ACTION ITEM: Give every entry again, unchanged, and leave its images out.

RECORDED DATA:

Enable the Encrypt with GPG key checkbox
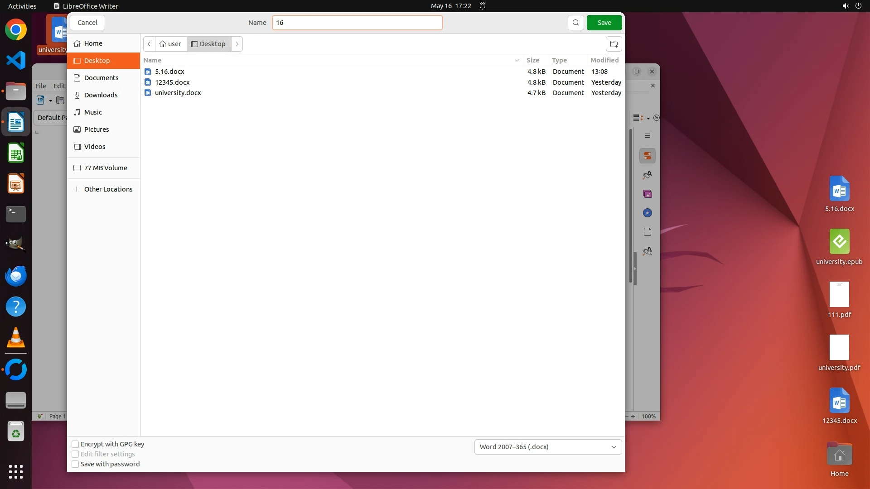 76,444
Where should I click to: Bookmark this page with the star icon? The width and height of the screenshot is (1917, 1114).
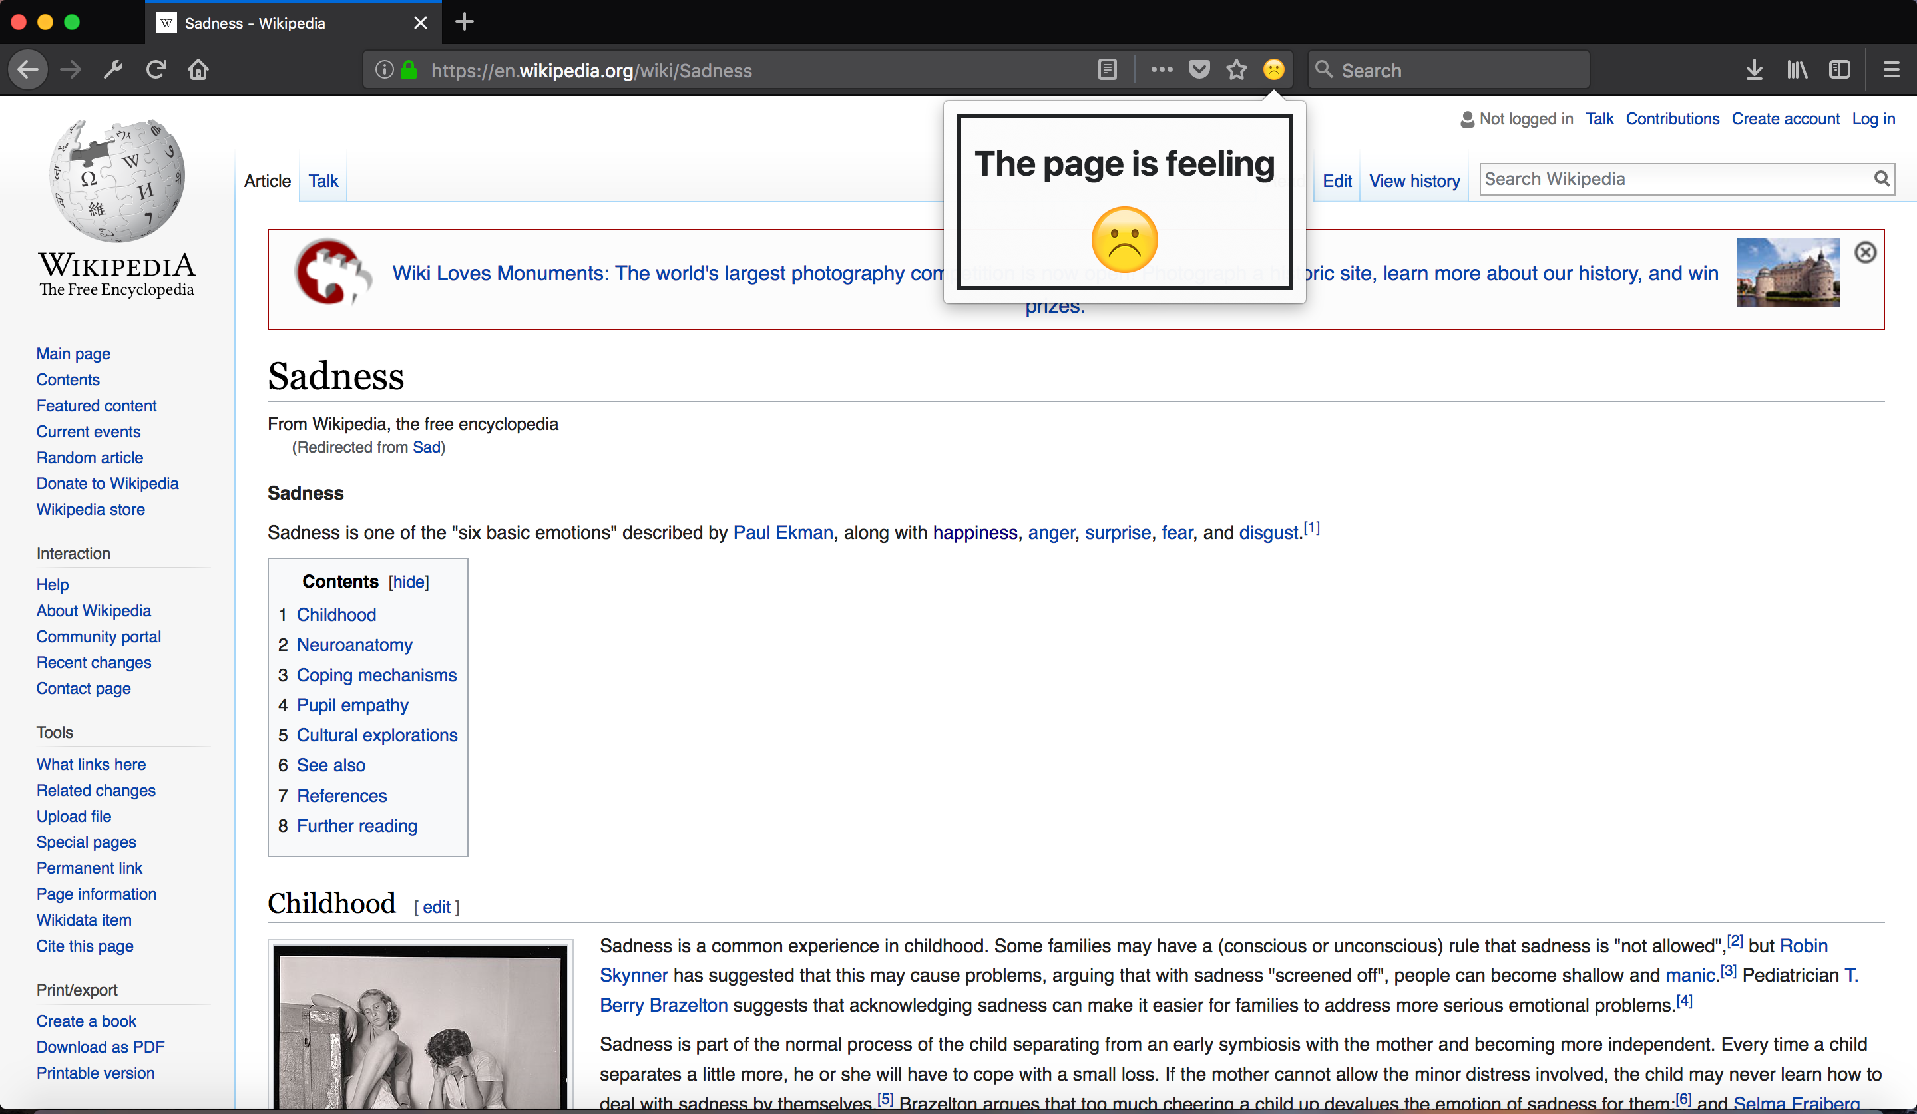point(1236,70)
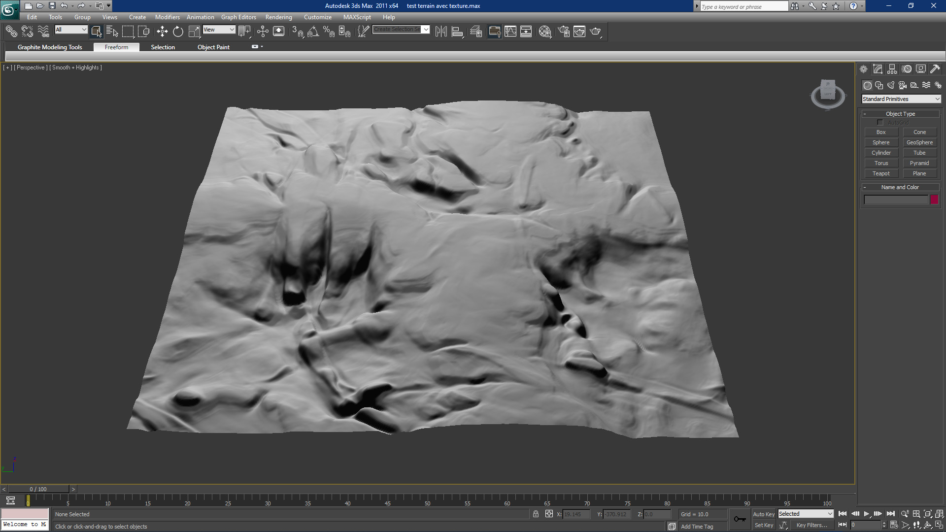Viewport: 946px width, 532px height.
Task: Select the Rotate tool
Action: (178, 31)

ANSWER SPACE:
Enable the Encrypt with GPG key checkbox
 76,444
Where should I click to: Bookmark this page with the star icon? The width and height of the screenshot is (1917, 1114).
point(1236,70)
Viewport: 946px width, 532px height.
Task: Select the Rotate tool
Action: (178, 31)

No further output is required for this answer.